─── Stored data

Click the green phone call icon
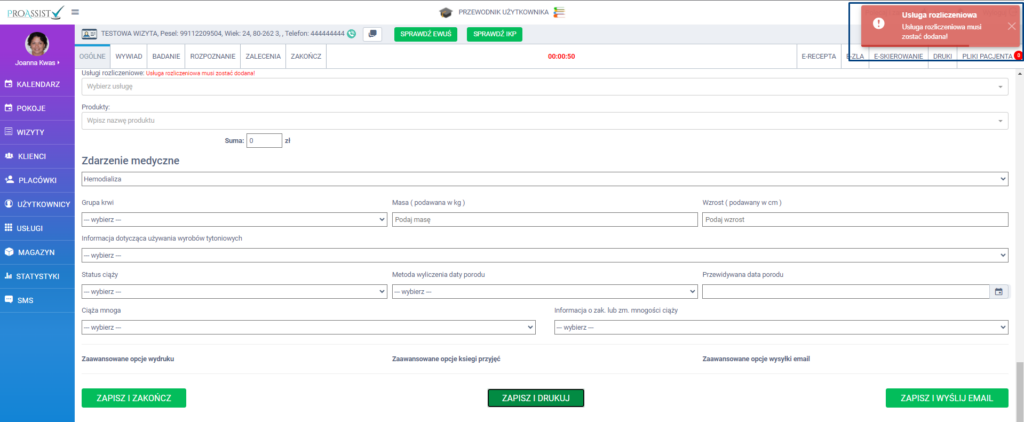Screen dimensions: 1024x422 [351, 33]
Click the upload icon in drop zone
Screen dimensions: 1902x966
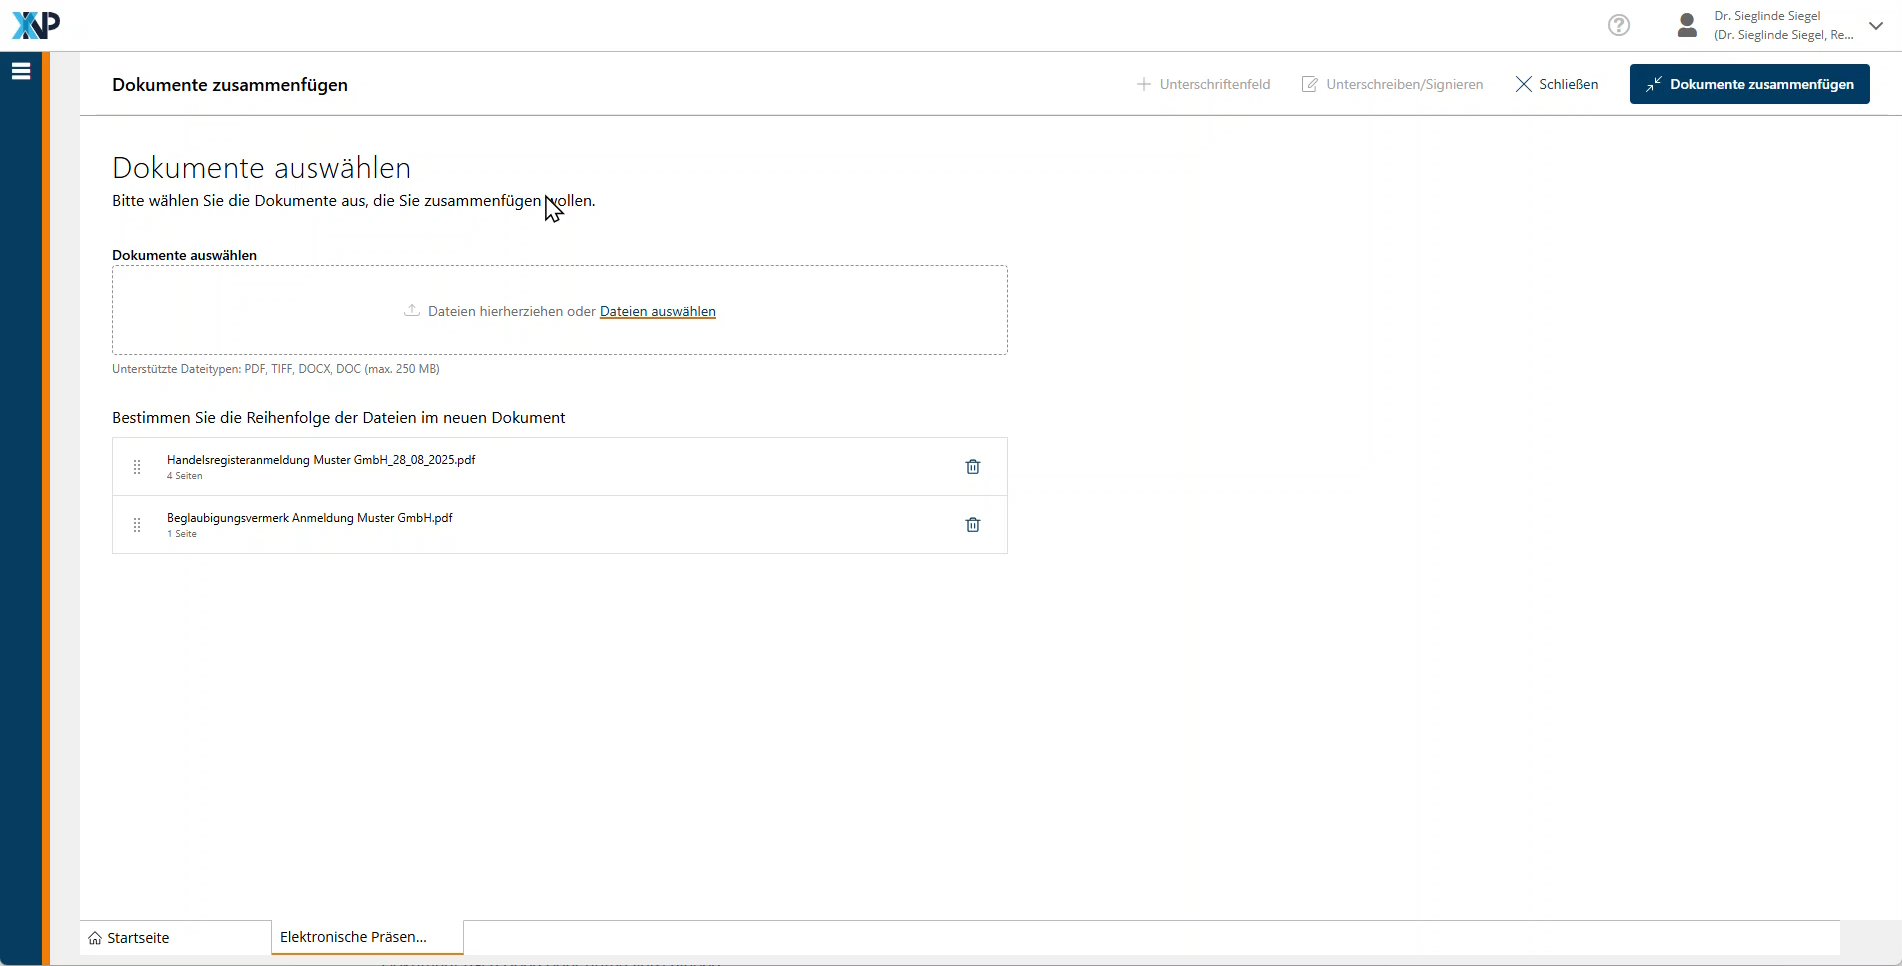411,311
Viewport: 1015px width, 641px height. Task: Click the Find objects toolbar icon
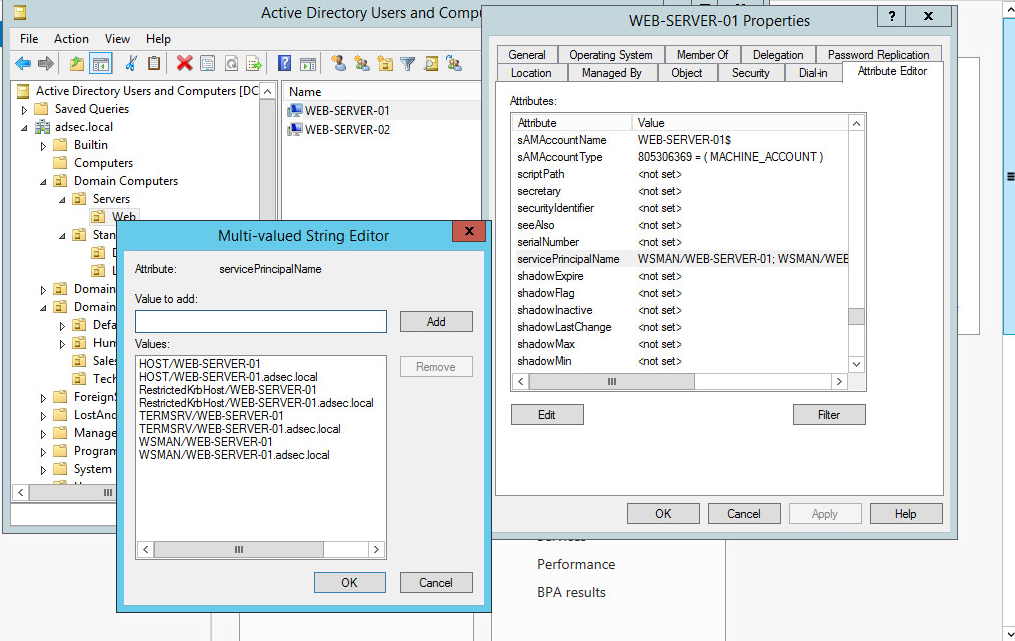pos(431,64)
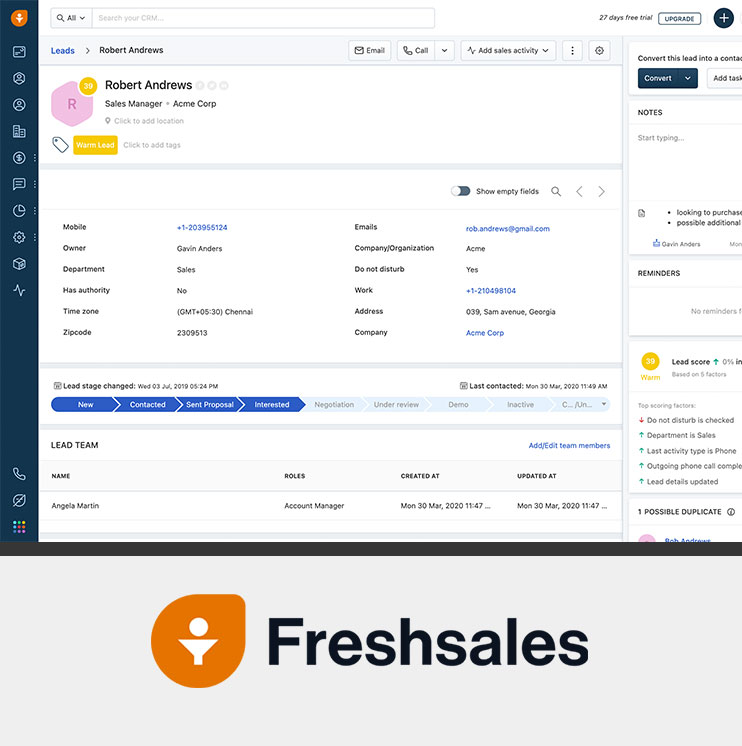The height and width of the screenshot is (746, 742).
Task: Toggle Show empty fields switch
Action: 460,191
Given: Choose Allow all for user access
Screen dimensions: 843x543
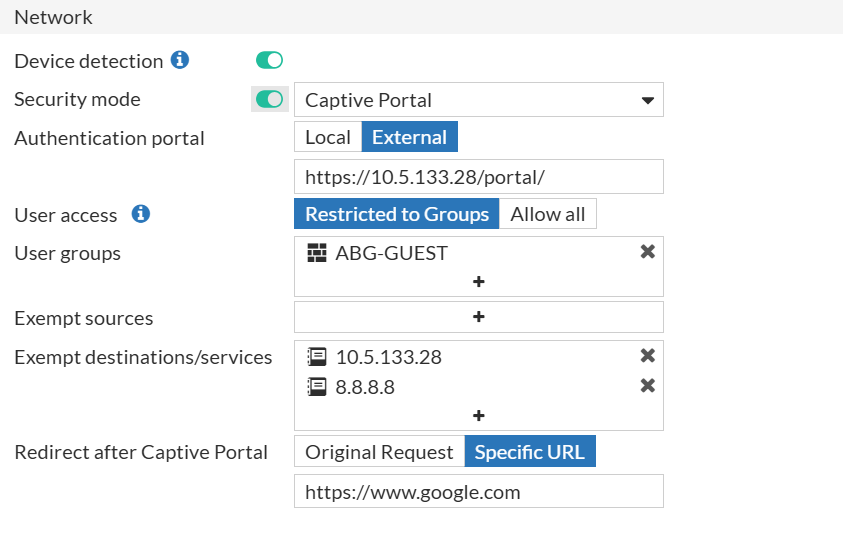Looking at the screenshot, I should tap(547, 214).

──────
─── Stored data

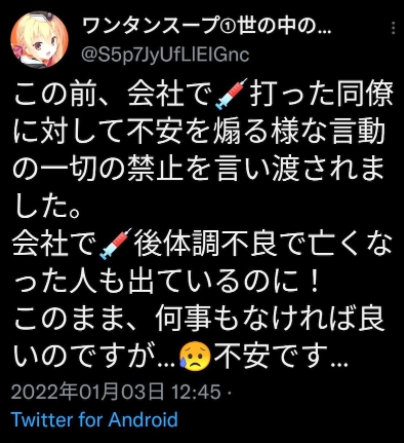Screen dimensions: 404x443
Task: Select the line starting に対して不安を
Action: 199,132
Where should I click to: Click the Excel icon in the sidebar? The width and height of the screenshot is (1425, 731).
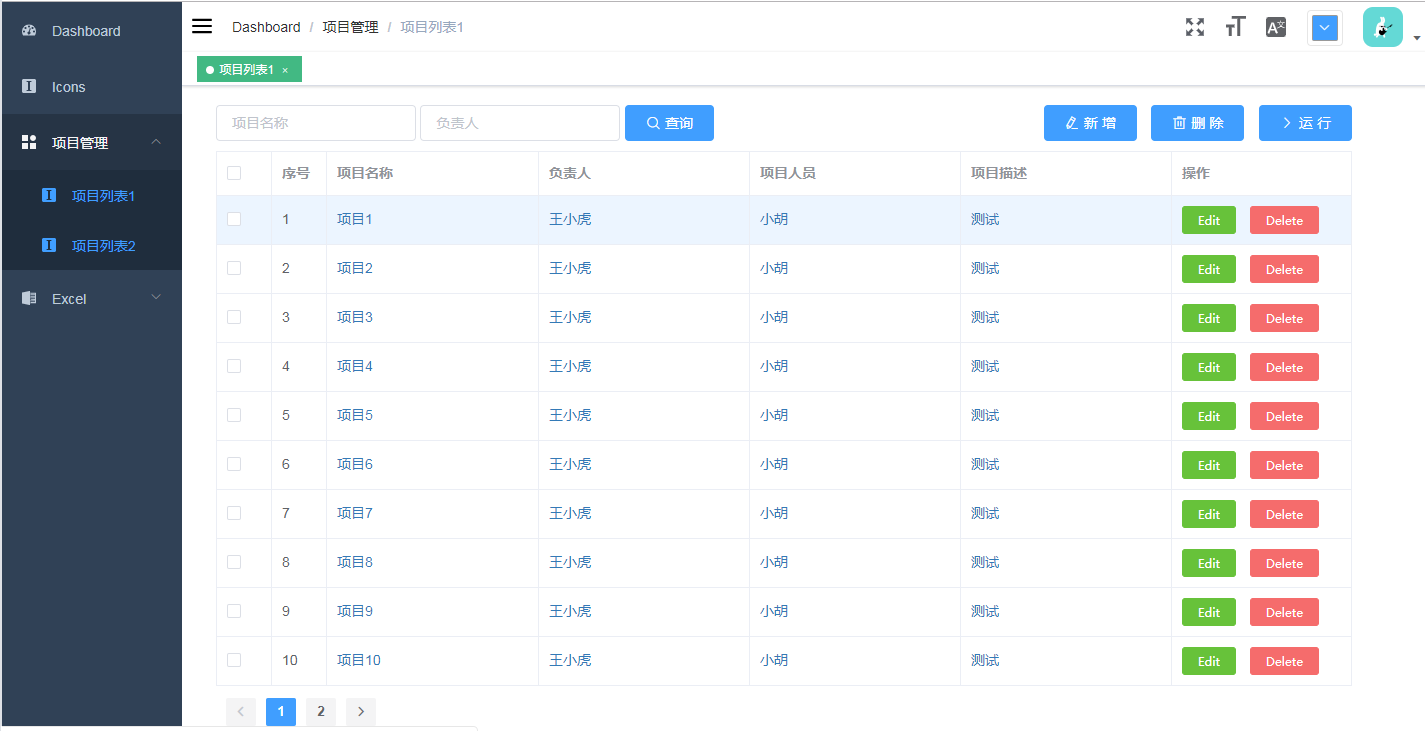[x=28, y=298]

──────

What the task asks = Quote the data above exactly from the line with "Viewport: 1015px width, 641px" to the line with "Given: Choose Allow all for user access", both ends counted, and nothing else. Pictures don't go in.

Answer for the task =
Viewport: 1015px width, 641px height. Task: Click the Find objects toolbar icon
pos(431,64)
The height and width of the screenshot is (746, 742).
Task: Toggle Show empty fields switch
Action: 460,191
Given: Choose Allow all for user access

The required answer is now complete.